Sementara itu, dikutip dari pemberitaan Kompas.com, Kamis (1/10/2020), dokter spesialis paru dari Rumah Sakit Umum Pusat (RSUP) Persahabatan, dr. Erlina Burhan, Sp.P (K).,M.Sc.,Ph.D mengatakan remdesivir diberikan melalui infus. "Hari pertama 200 miligram, hari berikutnya bisa sampai 5 10 hari diberikan sebanyak 100 miligram. Ini diinfuskan bersama NaCL 0,9 persen," terang Erlina. Dia pun berharap remdesivir akan memberikan efektivitas yang baik dan juga aman untuk pasien Covid 19. Untuk diketahui, remdesivir merupakan salah satu obat yang sudah masuk ke dalam standart of care Organisasi Kesehatan Dunia (WHO). Selain itu, obat remdesivir sudah mendapat persetujuan Emergency Use Authorization (EUA) atau penggunaan obat Covid 19 darurat.
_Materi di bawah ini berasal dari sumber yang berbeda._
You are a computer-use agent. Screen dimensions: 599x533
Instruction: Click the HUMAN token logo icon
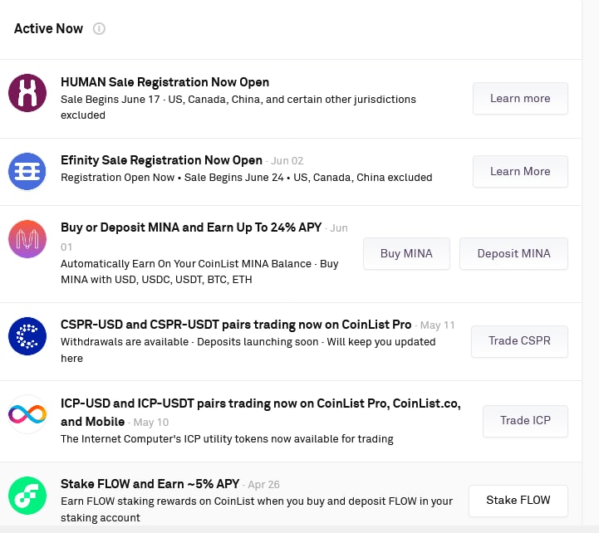27,93
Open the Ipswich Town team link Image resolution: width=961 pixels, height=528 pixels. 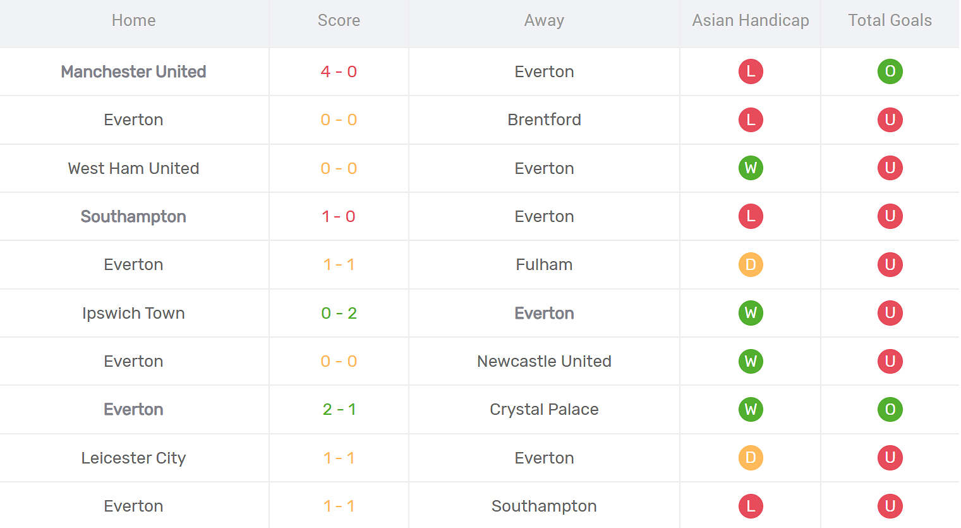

Oleh karena itu, obat ini tidak bisa sembarangan diberikan ke semua pasien Covid 19. Obat remdesivir hanya ditujukan untuk pengobatan pasien penyakit Covid 19 yang telah terkonfirmasi oleh laboratorium. Terutama untuk orang dewasa atau remaja (berusia 12 tahun ke atas dengan berat badan minimal 40 kilogram) yang dirawat di rumah sakit dengan kondisi parah. Rencananya, obat antivirus covifor (remdesivir) akan dicobakan di RSUP Persahabatan untuk 25 pasien Covid 19.